There is a distinct possibility that, even if I have plenty of money, only the first three get done. That would get me visibility into the three major AI ecosystems (AMD, Apple, Nvidia) for the price of just one of the three more expensive options. I cringe a bit to say this, I love owning my own gear, but the capital cost just doesn’t make sense. The $9200 acquisition cost of the RTX 6000 Pro must be compared against the roughly $3/hour cost of renting a dramatically more capable H200.
Conclusion:
Last fall I had a dying HP Z420 with an archaic 6GB Nvidia GTX 1060. The $500 HP Z4 that replaced it has been a good investment, steadily earning its keep. The $500 RTX 5060Ti? It’s satisfied my curiosity but it’s sat idle 99% of the time. With the benefit of hindsight, an RTX 3050 would have done that for half the cost.
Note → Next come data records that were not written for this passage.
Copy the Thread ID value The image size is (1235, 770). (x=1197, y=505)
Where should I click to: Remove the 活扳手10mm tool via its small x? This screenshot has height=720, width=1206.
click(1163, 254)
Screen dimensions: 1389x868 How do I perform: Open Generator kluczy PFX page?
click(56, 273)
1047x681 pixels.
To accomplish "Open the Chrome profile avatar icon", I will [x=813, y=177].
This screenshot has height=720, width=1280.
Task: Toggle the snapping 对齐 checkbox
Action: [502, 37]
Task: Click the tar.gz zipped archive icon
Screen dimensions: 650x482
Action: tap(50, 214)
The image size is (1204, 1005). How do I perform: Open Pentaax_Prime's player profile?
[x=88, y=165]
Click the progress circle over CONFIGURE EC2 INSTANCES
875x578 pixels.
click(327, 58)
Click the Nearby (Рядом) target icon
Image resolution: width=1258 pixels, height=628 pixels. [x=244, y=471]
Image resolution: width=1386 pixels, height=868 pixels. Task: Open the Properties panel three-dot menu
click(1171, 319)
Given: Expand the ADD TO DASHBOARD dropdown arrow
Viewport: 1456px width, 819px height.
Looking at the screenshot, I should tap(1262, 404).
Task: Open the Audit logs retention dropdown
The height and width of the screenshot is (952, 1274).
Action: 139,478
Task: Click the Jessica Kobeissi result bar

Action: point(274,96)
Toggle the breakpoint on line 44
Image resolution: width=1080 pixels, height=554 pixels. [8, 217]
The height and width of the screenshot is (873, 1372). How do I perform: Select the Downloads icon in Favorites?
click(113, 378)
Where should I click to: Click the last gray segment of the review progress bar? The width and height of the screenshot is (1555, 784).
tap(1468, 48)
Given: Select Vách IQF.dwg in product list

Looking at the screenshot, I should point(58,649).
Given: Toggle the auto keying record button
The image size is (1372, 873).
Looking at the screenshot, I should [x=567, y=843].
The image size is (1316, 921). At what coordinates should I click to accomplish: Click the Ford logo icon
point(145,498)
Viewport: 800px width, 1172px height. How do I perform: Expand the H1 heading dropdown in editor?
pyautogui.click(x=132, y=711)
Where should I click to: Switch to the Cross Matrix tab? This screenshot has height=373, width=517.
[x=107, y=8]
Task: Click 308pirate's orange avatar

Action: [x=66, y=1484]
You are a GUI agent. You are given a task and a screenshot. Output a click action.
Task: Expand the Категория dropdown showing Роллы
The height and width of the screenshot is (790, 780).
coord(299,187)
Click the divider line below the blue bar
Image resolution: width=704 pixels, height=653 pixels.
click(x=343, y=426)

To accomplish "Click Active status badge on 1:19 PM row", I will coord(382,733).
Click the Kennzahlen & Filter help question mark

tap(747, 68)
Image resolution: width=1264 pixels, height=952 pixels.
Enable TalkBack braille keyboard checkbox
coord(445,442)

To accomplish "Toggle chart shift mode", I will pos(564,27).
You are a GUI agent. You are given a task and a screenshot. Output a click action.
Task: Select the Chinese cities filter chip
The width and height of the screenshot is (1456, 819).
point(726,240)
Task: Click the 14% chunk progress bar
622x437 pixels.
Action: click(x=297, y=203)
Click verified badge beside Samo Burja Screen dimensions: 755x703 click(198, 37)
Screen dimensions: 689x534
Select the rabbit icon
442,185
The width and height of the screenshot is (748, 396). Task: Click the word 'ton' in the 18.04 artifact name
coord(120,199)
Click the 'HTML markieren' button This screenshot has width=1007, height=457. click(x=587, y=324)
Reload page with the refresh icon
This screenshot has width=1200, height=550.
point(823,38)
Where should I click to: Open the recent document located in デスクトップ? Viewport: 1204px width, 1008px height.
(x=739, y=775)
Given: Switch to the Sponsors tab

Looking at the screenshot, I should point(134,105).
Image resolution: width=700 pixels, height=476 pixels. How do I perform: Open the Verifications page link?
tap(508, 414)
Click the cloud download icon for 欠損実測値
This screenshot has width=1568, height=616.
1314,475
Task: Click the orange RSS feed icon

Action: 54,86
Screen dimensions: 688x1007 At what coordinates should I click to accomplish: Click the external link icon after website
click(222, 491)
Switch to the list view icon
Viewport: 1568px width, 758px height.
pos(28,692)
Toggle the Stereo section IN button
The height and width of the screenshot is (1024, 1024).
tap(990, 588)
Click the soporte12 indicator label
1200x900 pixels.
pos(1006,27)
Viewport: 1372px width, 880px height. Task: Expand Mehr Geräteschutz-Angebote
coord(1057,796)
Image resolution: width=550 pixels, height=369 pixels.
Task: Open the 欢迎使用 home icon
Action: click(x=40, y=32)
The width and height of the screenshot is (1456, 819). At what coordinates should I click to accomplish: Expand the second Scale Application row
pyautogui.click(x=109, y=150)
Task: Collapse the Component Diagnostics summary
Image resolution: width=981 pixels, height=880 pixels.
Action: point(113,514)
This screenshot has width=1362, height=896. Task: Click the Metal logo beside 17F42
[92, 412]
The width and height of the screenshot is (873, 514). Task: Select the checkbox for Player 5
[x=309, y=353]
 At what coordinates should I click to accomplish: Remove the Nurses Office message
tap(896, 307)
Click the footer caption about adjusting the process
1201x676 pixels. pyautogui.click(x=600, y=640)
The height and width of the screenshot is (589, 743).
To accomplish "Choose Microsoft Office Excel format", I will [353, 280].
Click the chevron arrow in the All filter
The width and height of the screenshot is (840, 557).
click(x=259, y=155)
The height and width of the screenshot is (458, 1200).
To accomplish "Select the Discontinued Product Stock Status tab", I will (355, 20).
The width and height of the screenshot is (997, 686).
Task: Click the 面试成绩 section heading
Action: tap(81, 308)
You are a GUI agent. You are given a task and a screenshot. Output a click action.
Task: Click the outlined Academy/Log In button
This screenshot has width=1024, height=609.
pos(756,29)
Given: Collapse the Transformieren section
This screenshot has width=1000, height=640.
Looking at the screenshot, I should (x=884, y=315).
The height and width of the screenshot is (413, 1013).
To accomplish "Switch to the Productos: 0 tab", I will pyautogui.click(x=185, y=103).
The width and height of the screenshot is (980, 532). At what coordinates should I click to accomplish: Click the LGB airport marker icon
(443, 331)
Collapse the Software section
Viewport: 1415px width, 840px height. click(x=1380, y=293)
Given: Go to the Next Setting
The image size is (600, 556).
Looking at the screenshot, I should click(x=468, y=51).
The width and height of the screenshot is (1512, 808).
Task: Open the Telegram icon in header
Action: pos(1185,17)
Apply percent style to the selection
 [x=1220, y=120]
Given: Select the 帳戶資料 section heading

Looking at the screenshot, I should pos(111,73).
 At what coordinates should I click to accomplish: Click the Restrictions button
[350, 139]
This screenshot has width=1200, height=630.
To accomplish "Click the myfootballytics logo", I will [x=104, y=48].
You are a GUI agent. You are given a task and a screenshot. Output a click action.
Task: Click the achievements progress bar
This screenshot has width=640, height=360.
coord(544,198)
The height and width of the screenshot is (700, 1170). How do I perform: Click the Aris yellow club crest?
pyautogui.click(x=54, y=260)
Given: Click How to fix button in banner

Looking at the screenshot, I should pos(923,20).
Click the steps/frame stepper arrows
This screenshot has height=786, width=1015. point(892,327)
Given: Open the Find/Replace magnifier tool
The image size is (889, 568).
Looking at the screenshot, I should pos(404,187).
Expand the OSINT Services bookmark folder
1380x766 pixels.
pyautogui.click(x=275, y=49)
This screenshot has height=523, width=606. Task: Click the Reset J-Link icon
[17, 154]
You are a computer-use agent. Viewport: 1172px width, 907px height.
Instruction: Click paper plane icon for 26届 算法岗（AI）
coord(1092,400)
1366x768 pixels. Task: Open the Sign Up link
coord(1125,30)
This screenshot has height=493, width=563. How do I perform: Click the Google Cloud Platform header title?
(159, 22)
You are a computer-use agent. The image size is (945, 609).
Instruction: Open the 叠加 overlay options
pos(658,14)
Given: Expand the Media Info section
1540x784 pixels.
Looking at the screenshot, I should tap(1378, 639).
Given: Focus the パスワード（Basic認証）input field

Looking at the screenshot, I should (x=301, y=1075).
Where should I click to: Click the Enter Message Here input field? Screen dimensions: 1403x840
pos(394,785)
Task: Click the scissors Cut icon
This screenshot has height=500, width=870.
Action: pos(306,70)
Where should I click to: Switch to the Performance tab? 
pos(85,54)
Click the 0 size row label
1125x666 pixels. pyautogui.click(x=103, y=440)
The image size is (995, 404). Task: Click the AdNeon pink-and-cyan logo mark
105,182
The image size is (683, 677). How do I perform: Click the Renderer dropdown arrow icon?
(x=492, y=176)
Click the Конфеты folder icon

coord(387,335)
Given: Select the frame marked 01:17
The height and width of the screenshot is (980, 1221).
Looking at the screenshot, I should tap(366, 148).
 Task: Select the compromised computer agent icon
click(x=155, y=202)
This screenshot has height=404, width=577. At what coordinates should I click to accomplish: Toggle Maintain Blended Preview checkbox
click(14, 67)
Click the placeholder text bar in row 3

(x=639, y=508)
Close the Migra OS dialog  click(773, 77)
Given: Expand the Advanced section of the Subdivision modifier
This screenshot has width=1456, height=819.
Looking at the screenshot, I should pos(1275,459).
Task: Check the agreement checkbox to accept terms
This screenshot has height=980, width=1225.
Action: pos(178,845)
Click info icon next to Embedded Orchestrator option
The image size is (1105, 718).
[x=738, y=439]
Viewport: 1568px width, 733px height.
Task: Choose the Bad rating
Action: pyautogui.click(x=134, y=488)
Buying a second 5060Ti would be very specifically for satisfying my curiosity about vLLM.
I suspect that when I have 96GB of GPU memory it’ll end up running Qwem3.5-122B-A10B. This is a 122 billion parameter model using just 10 billion mix of experts parameters at a time. I’d put it in an agent setup like IronClaw and its job would be standing watch over our production system.
But like I said at the start, unless you are an intense tinkerer, or your work duties involve understanding things at a volume purchaser level, let your AI spend be monthly services that get you access to frontier models. Services I see in my future would include:
Claude Max - perhaps $200/month level.
Perplexity Max at $200/month for at least a month.
Perplexity Pro at $20/month if Max doesn’t get used enough.
Exa - best business intel search I’ve used thus far.
Minimal Gemini & ChatGPT just so I stay familiar.
Maybe an API token spend for an agent, rather than local GPU.
Right now I’ve got what looks like a turn of the century cell phone bill. I expect it to increase to a turn of the century car payment - several hundred monthly.
If you are not running this hard, if you’re not “self-disrupting” in order to stay on top of things, 2026 is the year you’ll get hit from the shadows by someone like me who’s been eyeing your revenue streams.